Not only are they raising the volume of phishing emails and other strategies to penetrate the network. They are innovating on how they use identities and stolen credentials to bypass legacy defenses, in order to reach their goal of penetrating networks and stealing data.
As a result, there has been a big upsurge in ransomware attacks and data breaches. Organizations are struggling to defend themselves, as they are being faced with ever-evolving strategies organized by a cybercriminal fraternity that has grown in sophistication.
For example, there are many different echelons in play in the cybercrime world. From lone wolf hackers to whiz kid developers and all the way up to organized crime syndicates that buy services from the smaller players and provide them with resources to do more harm. When the little guys catch the big fish, they bring it to the major players who take it from there.
In such an environment, endpoints need more protection. Here are some of the top trends in the endpoint protection market:
1. Identity-based approach
Endpoint protection is thus expanding from traditional endpoints to all types of workloads: cloud, identity, data, etc., said Patrick McCormack, SVP of platform engineering, CrowdStrike.
As the quarantine protocols from the COVID-19 pandemic made clear, the traditional “castle-moat” approach no longer applies to the more common distributed workforces. Both work and personal endpoint devices are now on organizational networks.
“Organizations now need to adopt a more identity-based approach to protect their endpoints every step of the way through the network,” McCormack said.
2. Don’t Protect Endpoints in Isolation
Endpoint protection used to be a discrete technology. It was typically done in isolation. But those days are long gone. Nowadays, endpoints need protection on multiple fronts.
“Organizations must secure all critical areas of enterprise risk — endpoints and cloud workloads, identity and data — with solutions that deliver hyper-accurate detections, automated protection and remediation, elite threat hunting, and prioritized observability of vulnerabilities,” said McCormack with CrowdStrike.
“Strong IT hygiene with an asset inventory and consistent vulnerability management is crucial as well in properly defending the modern-day endpoint.”
3. BYOD Security
Tom Bridge, principal product manager of Apple Technologies at JumpCloud, points to a big change in endpoint protection related to bring your own device (BYOD) policies.
“Better support for BYOD devices to lightly manage, or even just enable, personal devices is a big part of the current endpoint management world,” Bridge said.
Both Jamf and JumpCloud are now offering BYOD device support for Apple devices to deploy apps and accounts securely to personal devices and provide lightweight management and enablement for their end users.
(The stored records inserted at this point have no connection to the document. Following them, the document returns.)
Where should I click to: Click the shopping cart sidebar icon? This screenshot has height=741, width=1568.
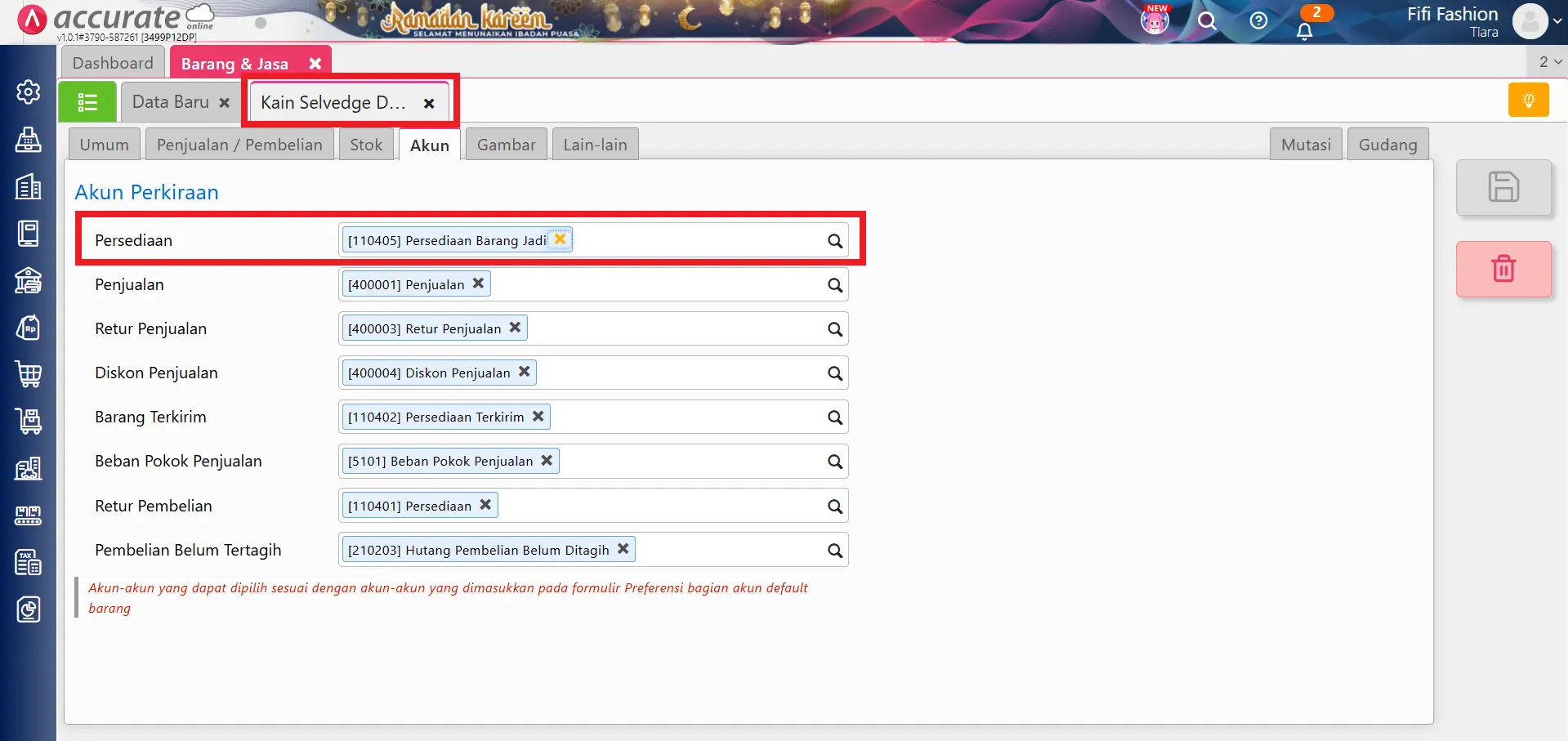[x=29, y=374]
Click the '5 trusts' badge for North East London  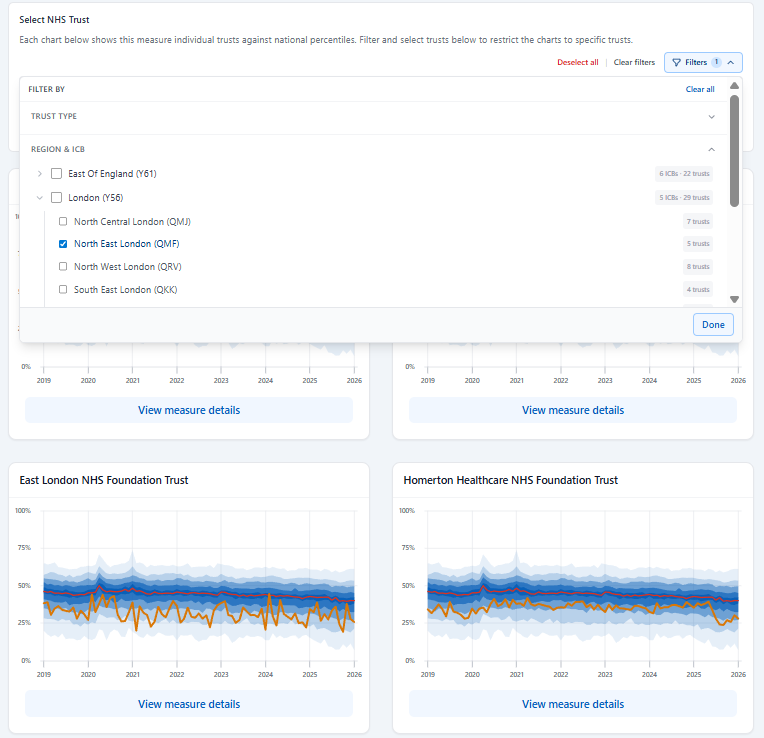pyautogui.click(x=697, y=244)
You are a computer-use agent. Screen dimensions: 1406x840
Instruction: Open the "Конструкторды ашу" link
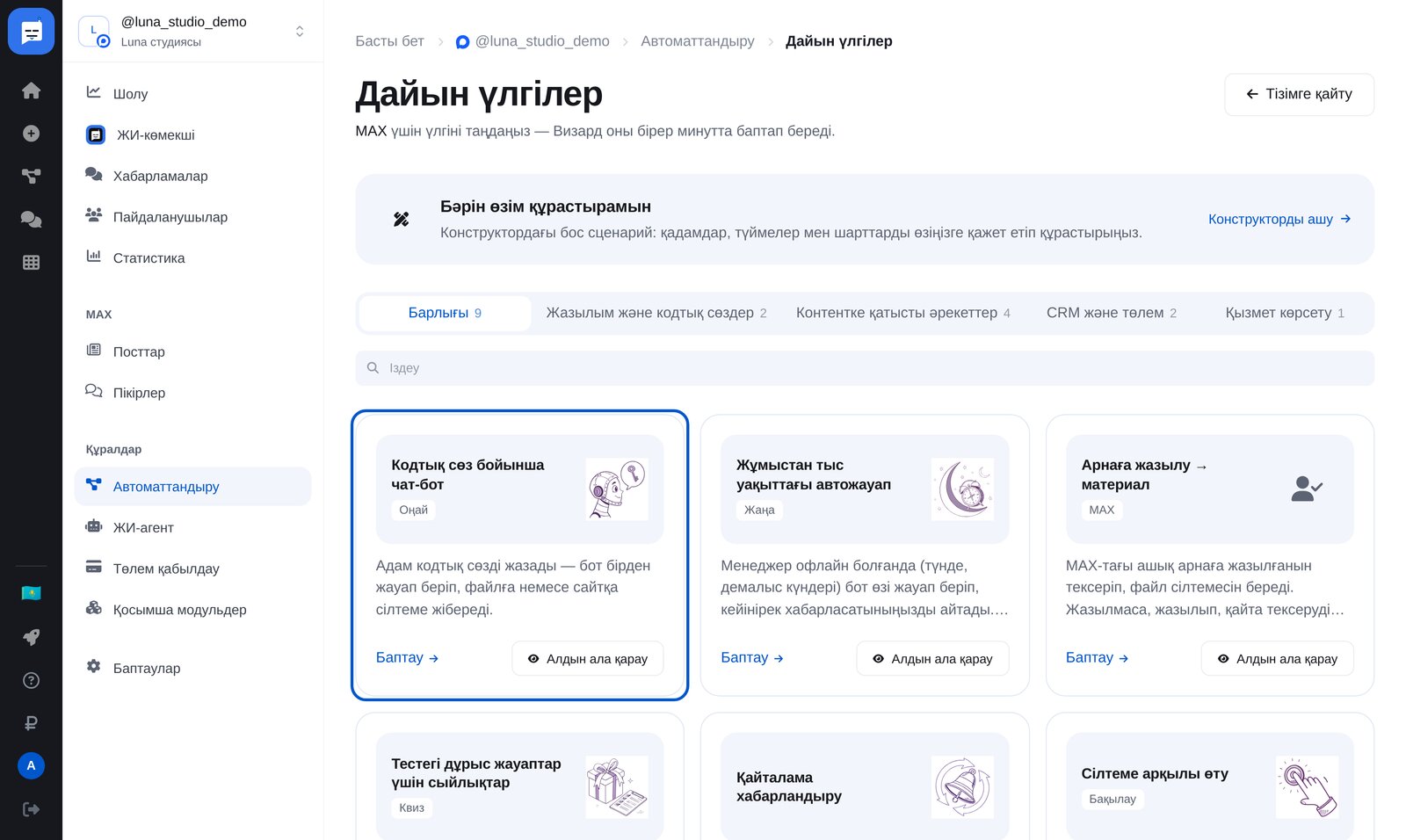pyautogui.click(x=1279, y=219)
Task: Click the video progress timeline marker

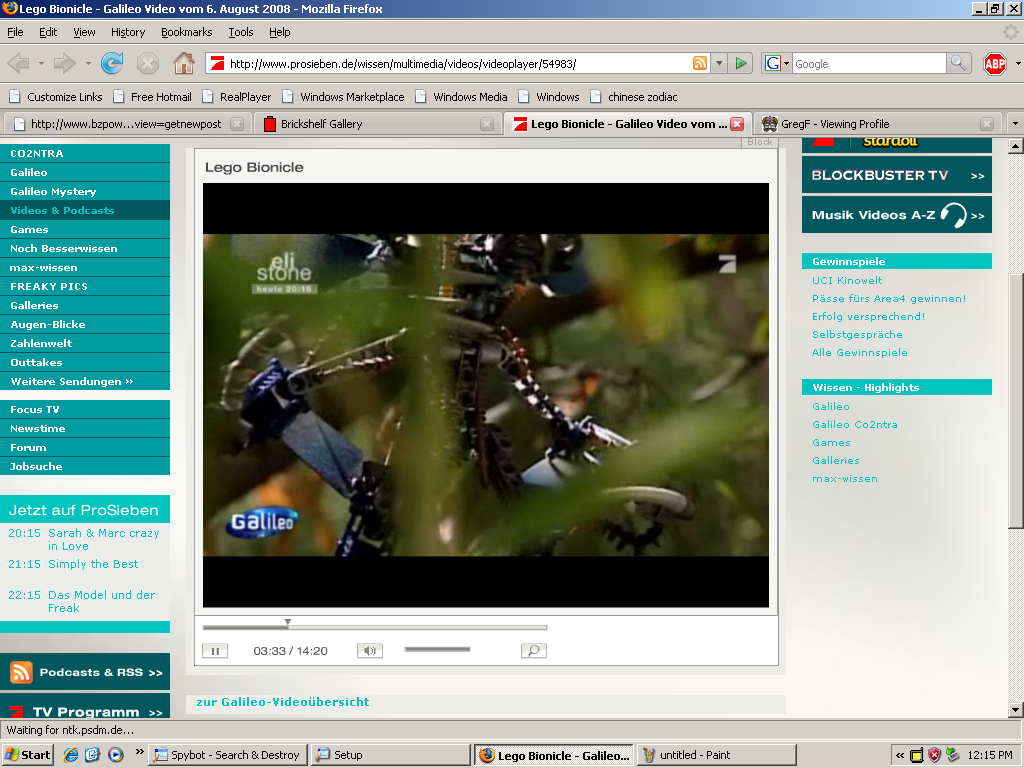Action: pyautogui.click(x=287, y=622)
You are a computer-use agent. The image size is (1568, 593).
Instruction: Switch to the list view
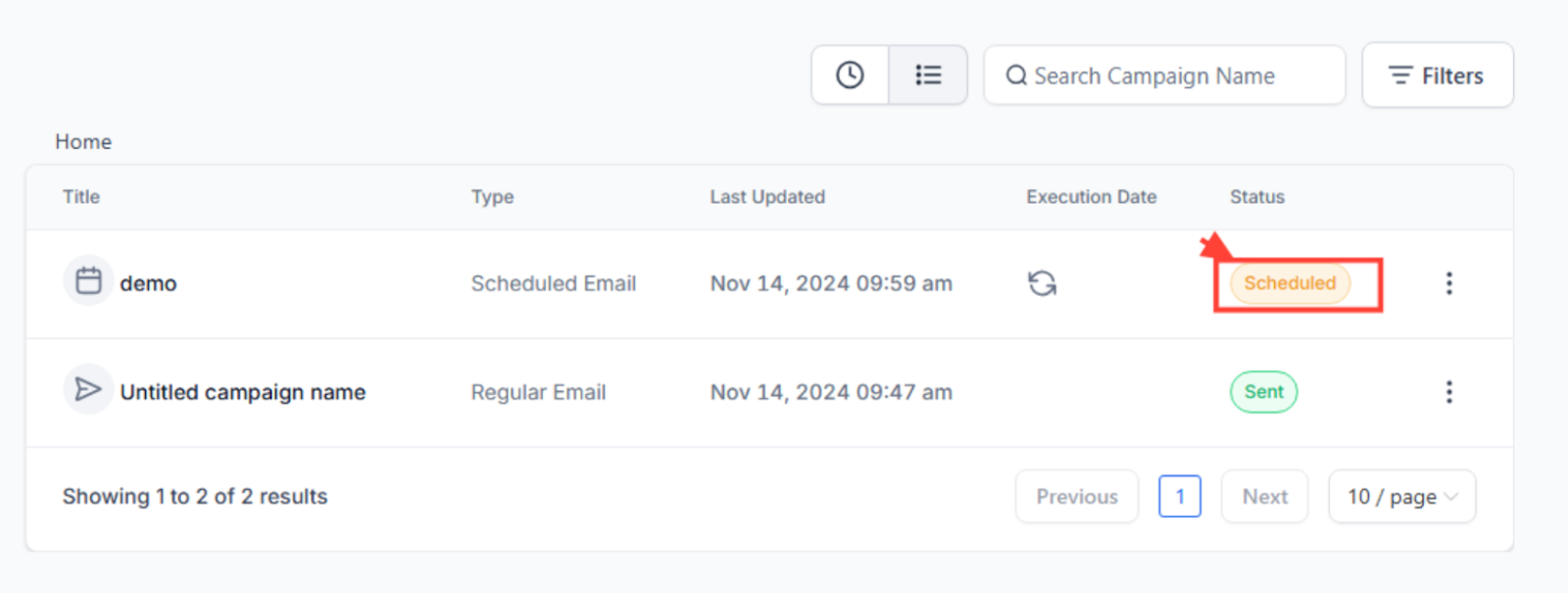[928, 75]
The whole idea is to get people working as securely as possible and that can mean work profile-style management for Apple devices.
4. Patch Management Incorporation
Patch management is a vital organizational function. It has been found that one of the biggest reasons for data breaches is unpatched systems.
But it usually isn’t very recent patches that are the problem. It isn’t patches that have been issued within the last few weeks and the organization hasn’t yet deployed but are fully intending to. No. It is often well-publicized patches that have been out for months and sometimes several years that the bad guys are harnessing to break into enterprises.
But patch management used to be a separate tool. And now it is being incorporated into larger endpoint protection packages. Some vendors include patch management with vulnerability scanning. Others include it with antivirus and antimalware tools.
“Endpoint managers are beginning to bleed into the patch management space, using the management frameworks to implement more and better policies than the traditional patch management practitioners,” said Bridge with JumpCloud.
“Bringing patch management to device management means better security based on proven methods of update delivery.”
5. Zero-trust network access
Zero-trust network access (ZTNA) is sometimes known as a software-defined perimeter (SDP). It encompasses technologies that enable secure access to internal applications for remote users.
It addresses trust and access on a need-to-know, least privileged basis. This is all managed by granular policy management. As a result, ZTNA gives users secure connectivity to private applications, while protecting the network and avoiding exposing apps to the internet.
“ZTNA is a popular feature that’s growing in size,” said Bridge with JumpCloud.
“With the relocation of the workforce to home offices still prevalent in 2022, organizations are considering what it’s like to work from home all the time and some possible hazards related to network access. Low-friction VPNs using ZeroTier, TailScale, and other Wireguard implementations are becoming important to the security story of the medium-sized business that doesn’t want expensive on-prem VPN solutions.”